Allein deshalb kann die "Geschichte des Weltbebens" den Aspekt ihrer Medialisierung nicht ausklammern. Die Tatsache, dass die Katastrophe auch in unseren Wohnzimmern passierte, dass das Ereignis in Echtzeit in die Netzwerke der Massenmedien Eingang gefunden hat und damit in die Hirne von Millionen von Menschen. Der Kulturwissenschaftler Klaus Theweleit hat dieses Prinzip bereits im Fall des 11.09. untersucht:

Es [war] der seltene (und vielleicht erstmalige) Moment [...], in dem die verschiedenen Realitätssegmente eines weltbewegenden Ereignisses erstmals am besten in einem Fernsehbild zu sehen waren.

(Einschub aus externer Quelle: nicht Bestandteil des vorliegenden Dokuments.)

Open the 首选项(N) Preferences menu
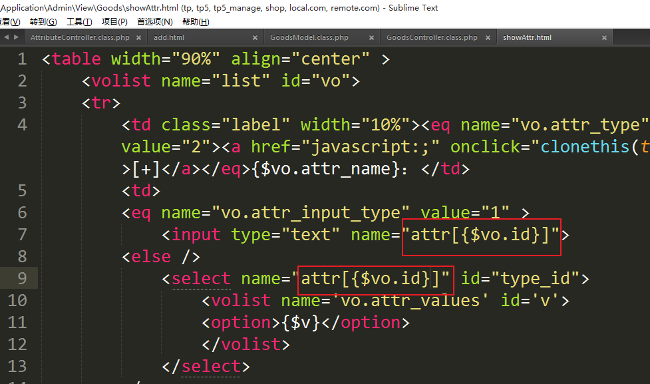The height and width of the screenshot is (384, 650). coord(154,22)
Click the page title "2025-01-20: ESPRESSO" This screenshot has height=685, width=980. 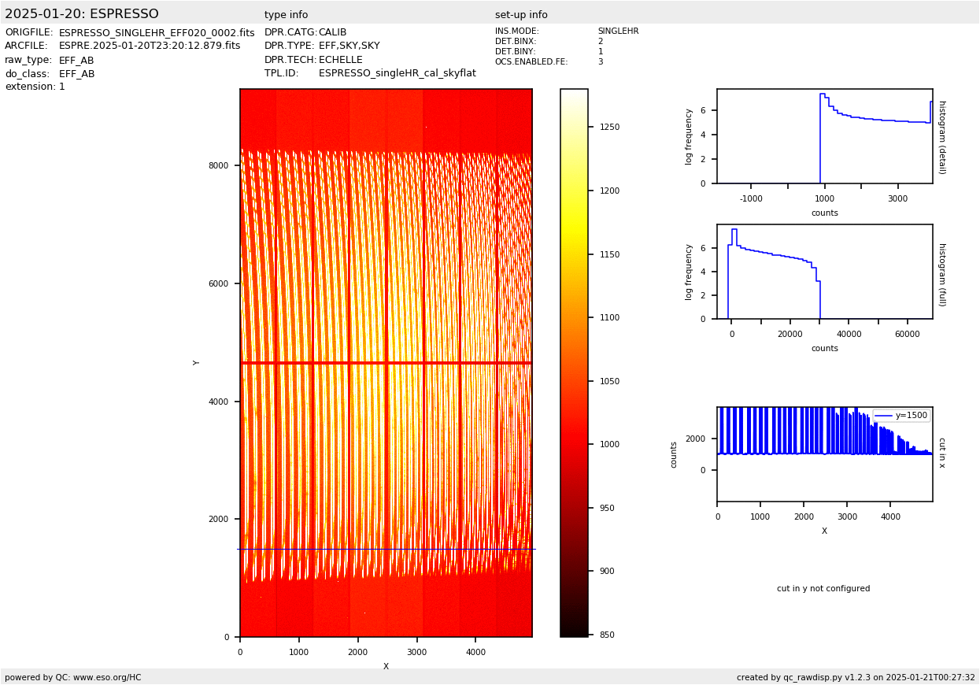(x=82, y=14)
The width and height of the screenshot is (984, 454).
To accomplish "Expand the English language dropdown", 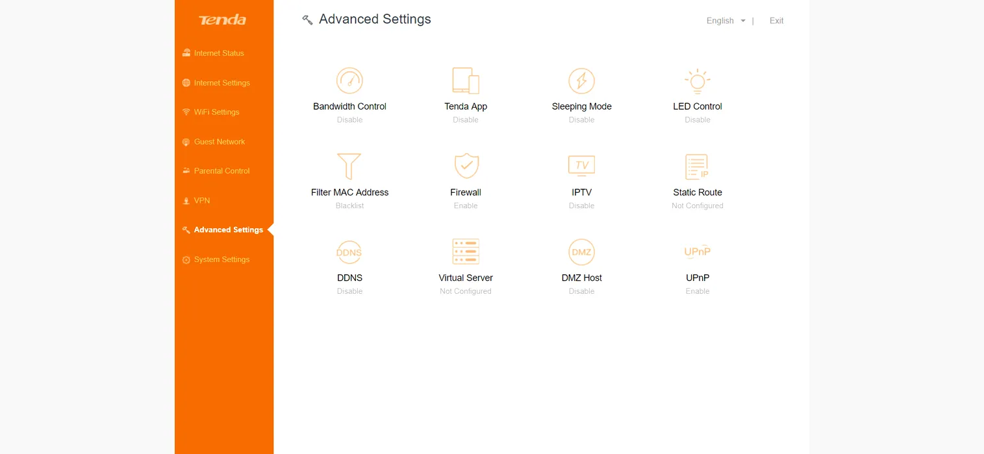I will click(x=725, y=21).
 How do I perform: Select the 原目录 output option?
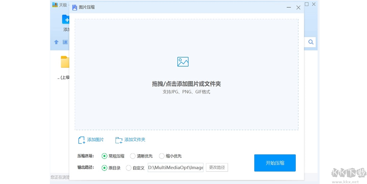(104, 168)
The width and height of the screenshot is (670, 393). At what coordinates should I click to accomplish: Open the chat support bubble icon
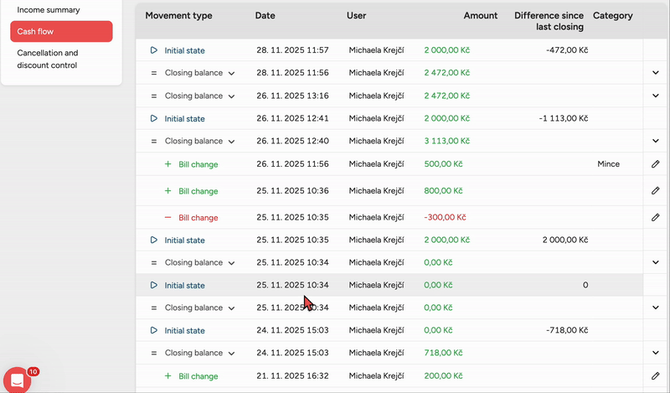pyautogui.click(x=18, y=380)
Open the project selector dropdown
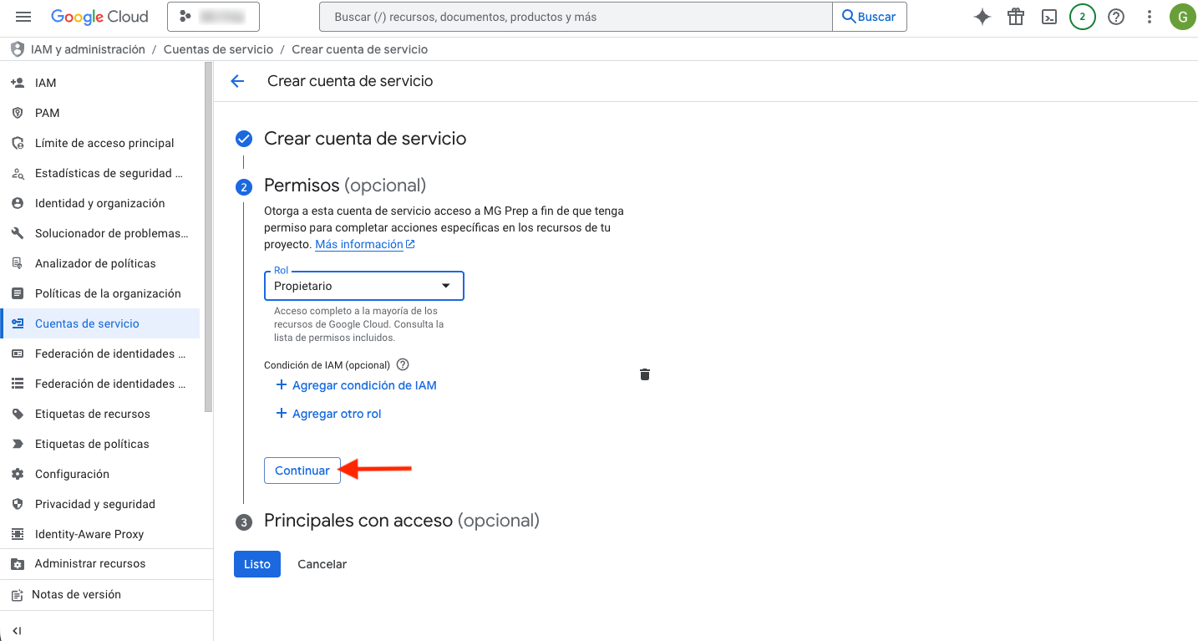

Verdichteter und genauer als am Ort des Geschehens selbst. Oder, noch genauer: Der Ort des Geschehens war nicht allein New York und die Türme des World Trade Centers, Washington und das Pentagon, sondern der TV-Bildschirm, mit dem wir zusammengekoppelt waren durch die Liveschaltung [...]. Dieses Attentat geschah bei uns zu Hause, unabweisbar.

Das Cover der von Murakami angefertigten Chronik des Giftgas-Anschlags auf Tokio ist vielleicht die beste Illustration für die globale Gleichschaltung der dezentrierten Katastrophe durch die Massenmedien und das, obwohl er die Mediengesellschaft an einem toten Punkt traf: Die Geschehnisse in den U-Bahnschächten, U-Bahnhöfen und Zügen entzogen sich im Grunde einer Medialisierung. Bekanntlich können Vehikel analog zu Medien als "Erweiterungen des Menschen" (Mc Luhan) begriffen werden. Stehen sie sonst für die Vernetzung des menschlichen Nervensystems mit der Außenwelt, sind sie hier ihrer Logik nach auf den Kopf gestellt worden: Von Außen nach Innen. Das "Untergrundkrieg"-Cover zeigt auf gelbem Grund eine Figur, dessen Organismus durch das schematisierte U-Bahnsystem Tokios ersetzt worden ist.

Ausschnitt des Titelbilds von Haruki Murakamis Der Untergrundkrieg

Sprachgestus des Entdeckers

Eine Umkehrung der Verhältnisse hat auch im Zuge der Flutkatastrophe stattgefunden. Aus den globalen Netzwerken, die die Erweiterungen des Menschen darstellen, sind Eingänge geworden, die in den menschlichen Körper führen, Schleusen für eine Bilderflut, die den Zuschauer zum Schauplatz des Infernos machte. Das Schnibben-Buch scheint diesen Umstand auf seinem Titelbild zu übersetzen. Statt der vielen Orte, an denen der Tsunami einschlug, ist nur ein Hotel-Pool auf Penang abgebildet worden: Die weißen Klappstühle sind noch an ihrem Platz, die Oberfläche des Pools ist noch glatt, die Palmen stehen noch majestätisch in der Sonne. Im linken Bildrand türmt sich derweil meterhoch die "Wand aus Wasser".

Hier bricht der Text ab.